Court Denies Cell-Tower Company's Challenge to Initiative Requiring Voter-Approval Before City Can Lease Property

Decision Could Be Relevant to Upcoming FCC Rulemaking

An appellate court last week ruled that a provision of the federal Communications Act limiting how a local government may regulate the “placement, construction, and modification” of wireless-service facilities does not preempt a local initiative requiring voters to grant prior approval to the lease or license of certain city property. In the court’s view, Section 332(c)(7) of the Communications Act “applies only to local zoning and land use decisions and does not address a municipality’s property rights as a landowner.” The court found that the local initiative affected only the city’s approvals as a landowner, not its land-use regulation or adjudication.

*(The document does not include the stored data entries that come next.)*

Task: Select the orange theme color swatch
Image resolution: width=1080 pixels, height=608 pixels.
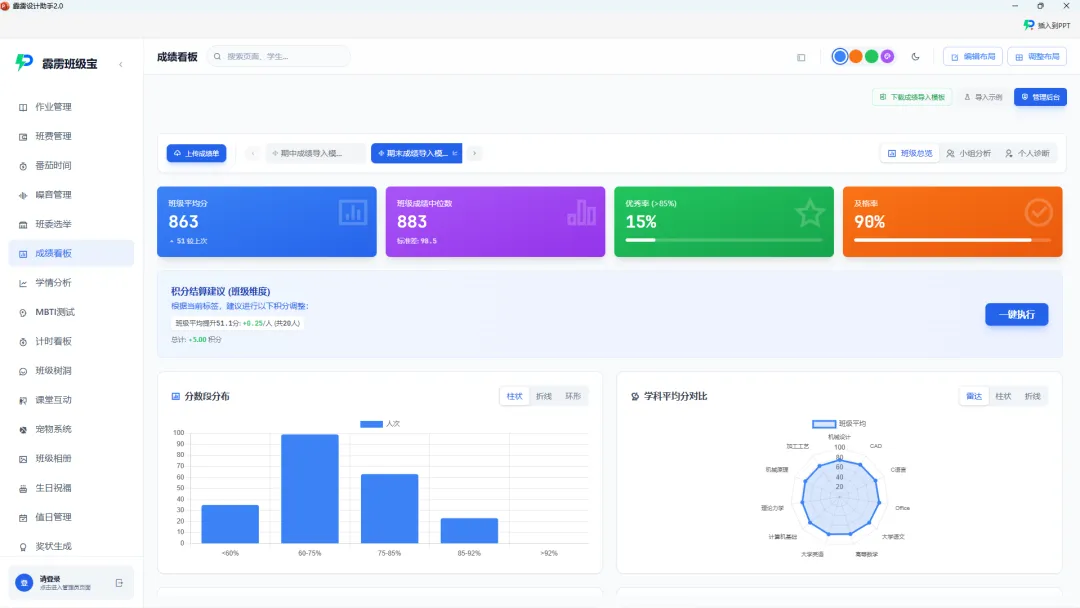Action: (x=855, y=56)
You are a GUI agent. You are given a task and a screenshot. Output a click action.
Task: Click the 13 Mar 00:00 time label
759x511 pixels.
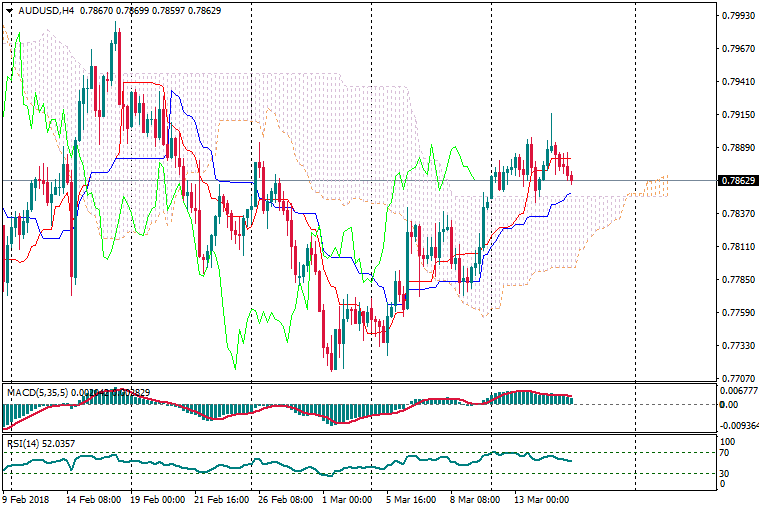(x=541, y=499)
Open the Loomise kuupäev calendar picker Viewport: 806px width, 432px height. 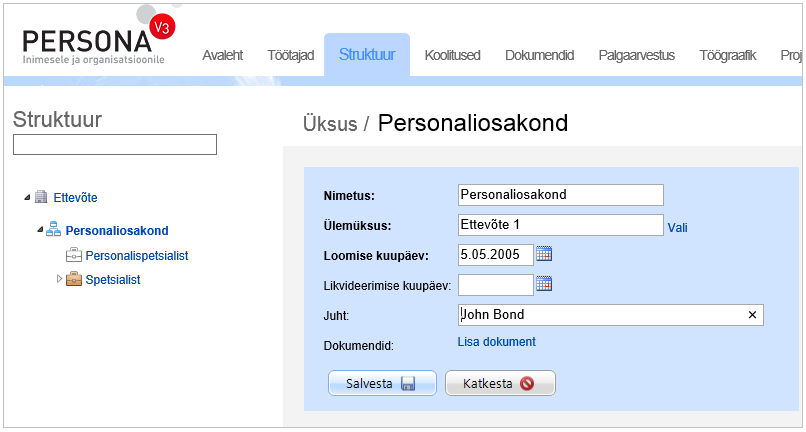click(544, 254)
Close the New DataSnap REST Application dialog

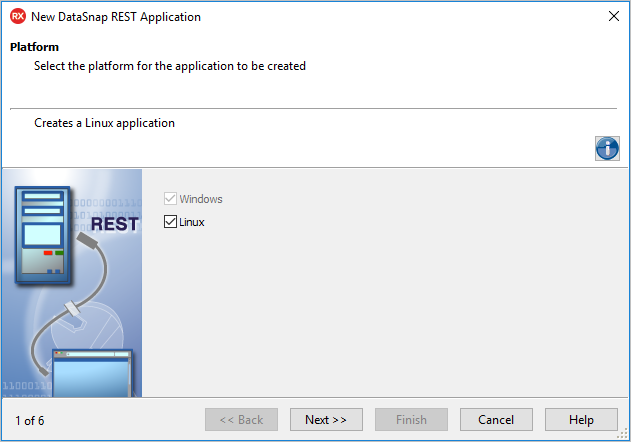point(614,16)
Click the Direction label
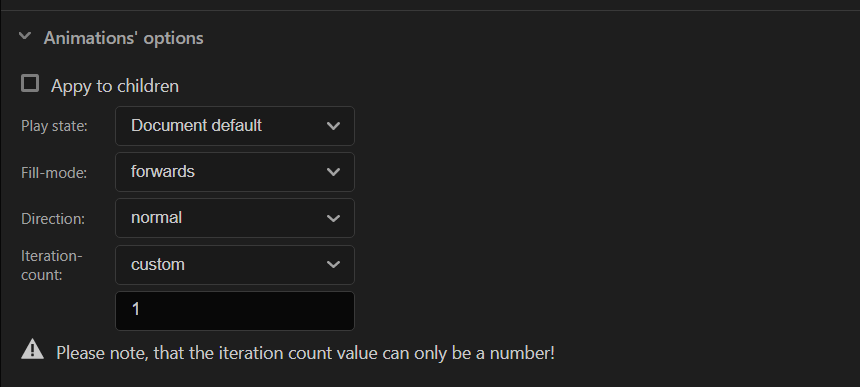 (53, 219)
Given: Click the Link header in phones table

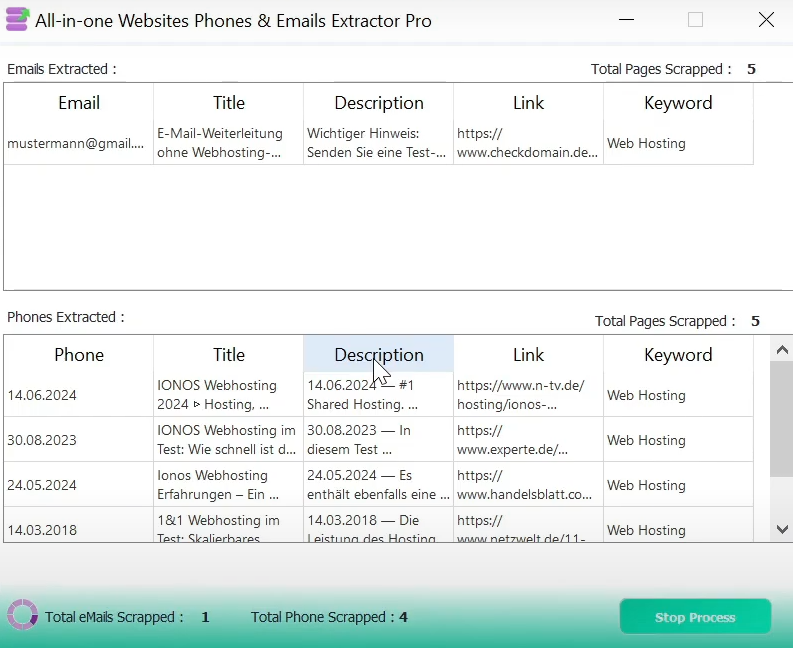Looking at the screenshot, I should click(x=528, y=355).
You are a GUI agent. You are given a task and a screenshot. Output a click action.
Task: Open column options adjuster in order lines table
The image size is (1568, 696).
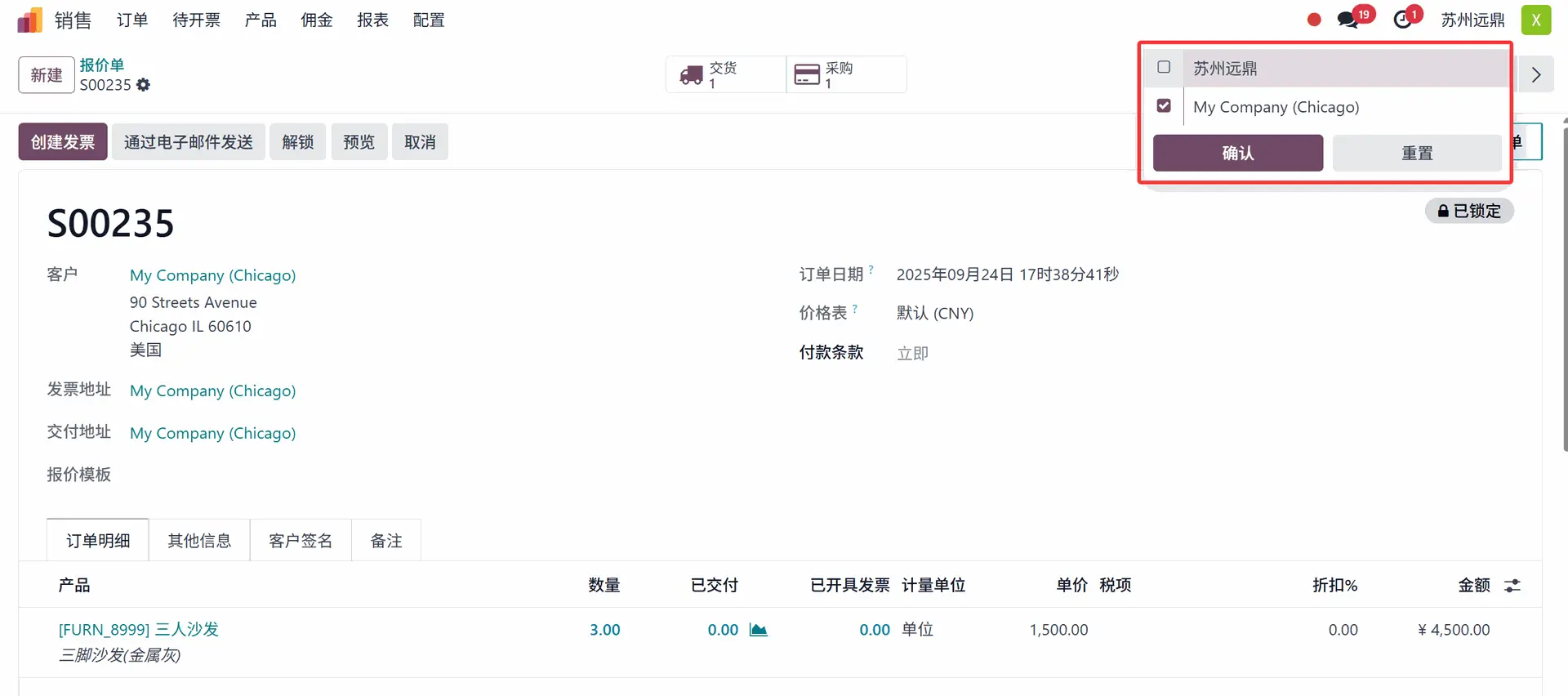[1512, 586]
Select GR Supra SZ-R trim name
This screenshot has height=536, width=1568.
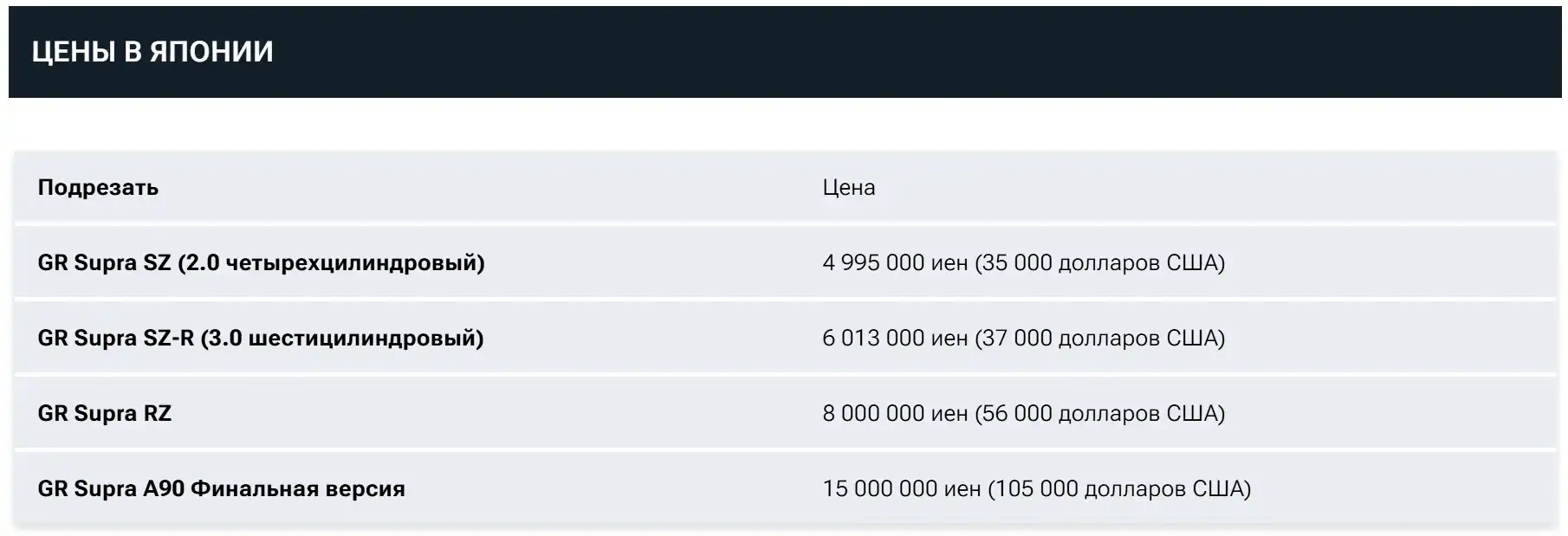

See more details on the decision at the IMLA Appellate Blog.

While the decision in a Huntington Beach case by the 9th U.S. Circuit Court of Appeals is good news for local governments and reaffirms a long-standing principle that federal preemption does not affect local governments acting in their proprietary capacities, its long-term impact may turn on the outcome of a new Federal Communications Commission rulemaking, which could limit local authority to control the size and placement of wireless facilities.

In that proceeding, the FCC asks whether regulatory limits that apply to a local government when it acts as a land-use regulator should also apply when the government leases its property.  The FCC tentatively concludes, consistent with this court decision, that regulatory limits do not apply when a local government acts in a proprietary role, but the industry may urge the Commission to take a different position.

A coalition of interested parties will be filing joint comments before the FCC’s February 3 deadline to encourage the federal agency to respect local interests.